Un jour viendra, sans mots...
On tient toujours le bout du monde, n’importe où.
Il ne refuse pas
D’être rompu comme un pain tendre.
Rompre le pain tendre du monde, faire corps avec sa mie odorante sous l’écorce des choses… D’un éclat de vers bien affûté, Marie-Claire Bancquart ouvre le monde comme une promesse assurée de s’actualiser en belle floraison d’incertitude…
Il y a du jeu
Dans l’être d’une femme
Qui caresse un livre mince
Et pense à l’incertitude de la vie
Tout en surveillant au miroir
La bonne tenue de son rouge à lèvres
Professeur émérite de littérature française à Paris IV-Sorbonne et membre de l’Académie Mallarmé, elle a publié son premier recueil de poésie, Mais (Vodaine) en 1969 – suivi par des romans (L’Inquisiteur, Belfond, 1980) et des éditions commentées d’Anatole France (Pléiade, 1984-94), de Guy de Maupassant et de Jules Vallès – avant de livrer aux éditions Arfuyen son dernier recueil d’urgence et de combat qui déroule en confidence la perspective d’une vie vouée à la maturation voire à la perfection d’une œuvre – ou le devoir d’être ce que l’on est, porté par la musique de tout ce qui est…
Son mari, le compositeur Alain Banquart , a composé deux œuvres sur les textes du présent recueil, Au grand lit du monde (pour récitante et flûte) et Le cri peut être tendre (pour récitante et piano), donnant à entendre cette exigence portée haut, entre défi et grâce :
Eventail ?
La transparence du papier
Fait passer une ombre d’oiseau
Sur la bouche six fois esquissée
D’un être
Indécis
A prendre visage
Composer, écrire, ne sont pas là exercice de style mais cette expérience vitale qui engage la totalité de l’être vers une éthique et une esthétique – toujours ce devoir sacré de faire corps avec soi-même, c’est-à-dire avec cette part de soi qui ne s’épuise ni ne se répète ou se récapitule mais sans cesse se réarme au bord de l’absolu vertige…
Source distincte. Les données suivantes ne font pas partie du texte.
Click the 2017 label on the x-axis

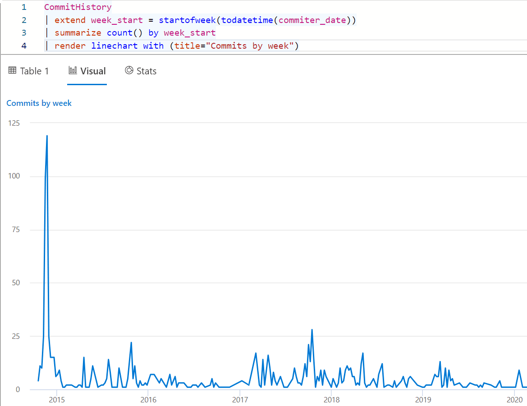pyautogui.click(x=240, y=399)
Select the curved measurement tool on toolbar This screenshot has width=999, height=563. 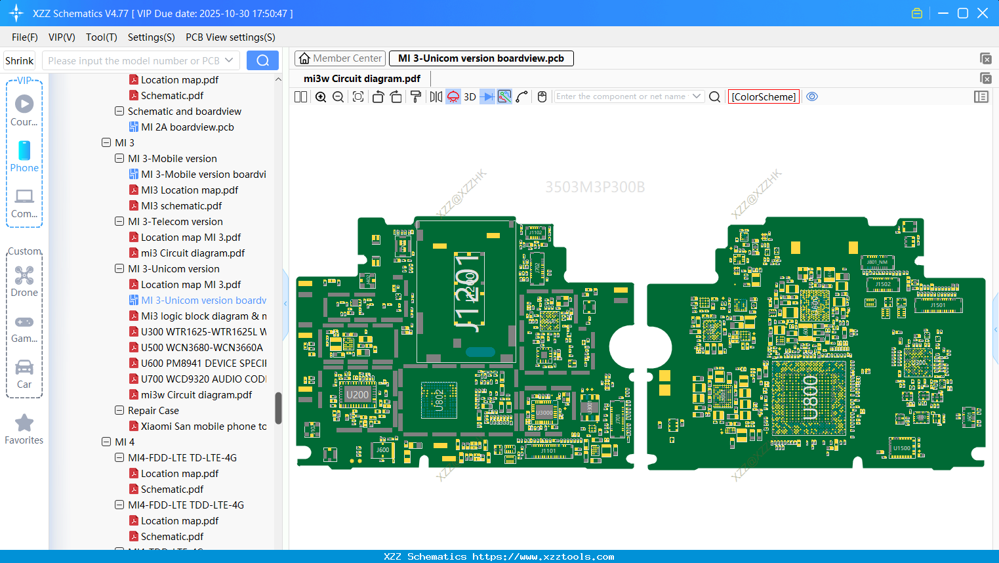click(523, 96)
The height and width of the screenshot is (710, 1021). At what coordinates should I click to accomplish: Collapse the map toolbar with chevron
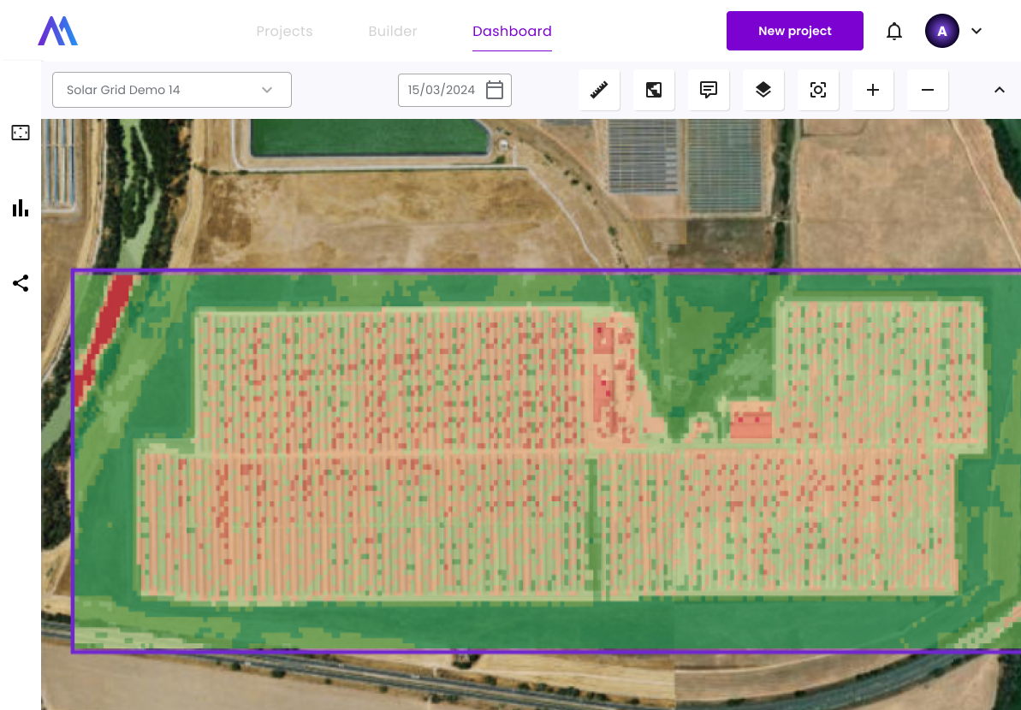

En sa netteté d’épure, la poésie de Marie-Claire Blancquart éblouit à la manière d’un foyer d’intensité vitale interpellant nos cécités de promesses non tenues- et éclaire ce tracé du sensible en attente d’accomplissement, entre l’appel à « plumer l’éternel » et sa résonance contre la vitre miroitante de tout ce qui fait si long feu en nous... Qu’est-ce qui, vraiment, peut être pris sur l’infini – quel écoulement nous réclame ?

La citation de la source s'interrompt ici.